ET-50 * LEVETIRACETAM DOWNREGULATES O6-METHYLGUANINE DNA METHYLTRANSFERASE EXPRESSION AND SENSITIZES TEMOZOLOMIDE-RESISTANT GLIOMA CELLS

Abstract

Temozolomide (TMZ) has become a key agent in treating malignant glioma; nevertheless, its survival benefit remains dismal prognosis. Histone deacetylases are often overexpressed in cancer cells, and this leads to altered expression and activity of numerous proteins involved in carcinogenesis.

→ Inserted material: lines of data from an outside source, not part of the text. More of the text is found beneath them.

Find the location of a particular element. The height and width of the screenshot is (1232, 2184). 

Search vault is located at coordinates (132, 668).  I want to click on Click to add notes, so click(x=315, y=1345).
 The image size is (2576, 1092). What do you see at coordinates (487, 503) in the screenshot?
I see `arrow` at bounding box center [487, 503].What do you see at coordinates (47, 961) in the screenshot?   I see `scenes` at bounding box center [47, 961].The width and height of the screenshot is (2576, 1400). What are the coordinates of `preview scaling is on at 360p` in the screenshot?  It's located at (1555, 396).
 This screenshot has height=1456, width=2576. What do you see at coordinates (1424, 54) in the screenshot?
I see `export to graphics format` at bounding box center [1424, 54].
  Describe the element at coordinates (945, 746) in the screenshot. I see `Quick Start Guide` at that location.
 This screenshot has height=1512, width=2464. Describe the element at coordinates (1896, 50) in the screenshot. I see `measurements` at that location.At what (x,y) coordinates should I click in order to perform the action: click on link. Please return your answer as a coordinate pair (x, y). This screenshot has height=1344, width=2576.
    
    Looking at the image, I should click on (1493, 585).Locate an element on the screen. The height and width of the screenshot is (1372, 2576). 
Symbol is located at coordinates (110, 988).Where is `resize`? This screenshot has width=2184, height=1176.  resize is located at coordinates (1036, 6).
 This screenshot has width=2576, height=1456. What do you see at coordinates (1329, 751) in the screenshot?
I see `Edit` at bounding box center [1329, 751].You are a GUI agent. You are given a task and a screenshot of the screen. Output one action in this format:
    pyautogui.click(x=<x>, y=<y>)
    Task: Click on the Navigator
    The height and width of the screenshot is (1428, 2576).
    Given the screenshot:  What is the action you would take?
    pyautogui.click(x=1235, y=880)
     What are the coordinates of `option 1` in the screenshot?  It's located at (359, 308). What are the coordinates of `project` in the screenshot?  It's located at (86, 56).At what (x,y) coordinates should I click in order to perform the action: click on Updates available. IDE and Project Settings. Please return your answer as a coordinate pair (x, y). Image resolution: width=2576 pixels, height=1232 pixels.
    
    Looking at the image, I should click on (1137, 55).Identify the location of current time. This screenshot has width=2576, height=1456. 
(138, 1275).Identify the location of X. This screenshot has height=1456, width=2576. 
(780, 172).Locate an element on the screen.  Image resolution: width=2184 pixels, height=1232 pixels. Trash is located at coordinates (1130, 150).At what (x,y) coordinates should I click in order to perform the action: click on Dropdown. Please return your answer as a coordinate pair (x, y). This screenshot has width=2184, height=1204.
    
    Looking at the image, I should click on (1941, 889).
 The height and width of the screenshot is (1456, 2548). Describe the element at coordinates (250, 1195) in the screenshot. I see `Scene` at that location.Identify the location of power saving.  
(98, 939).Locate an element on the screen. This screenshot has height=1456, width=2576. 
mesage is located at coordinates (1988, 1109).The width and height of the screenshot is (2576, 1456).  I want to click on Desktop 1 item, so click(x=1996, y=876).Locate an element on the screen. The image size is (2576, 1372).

Recent evidence suggests that expression of class I histone deacetylases is higher in malignant gliomas and is important in resistance to TMZ. Levetiracetam (LEV) is an antiepileptic drug that inhibits histone deacetylases, but the therapeutic effects of a combination regimen comprising LEV and TMZ are poorly understood. In this study, we found that the antitumor effects of LEV are potentiated by combining it with TMZ, especially in TMZ-resistant cell lines. This combination significantly enhanced antitumor effects against the TMZ-resistant malignant glioma cell lines T98 and U138. This enhanced antitumor effect correlated with LEV-mediated reduction in O6-methylguanine DNA methyltransferase expression, which is important in cellular resistance to alkylating agents. In vitro, this combination enhanced apoptotic and autophagic cell death and suppressed migratory activities in the TMZ-resistant cell lines. Furthermore, an in vivo efficacy studies using an intracranial tumor model showed that combination therapy significantly increased median survival as compared with monotherapy groups. Our results warrant further studies to test the efficacy of combined TMZ and LEV chemotherapy in malignant glioma.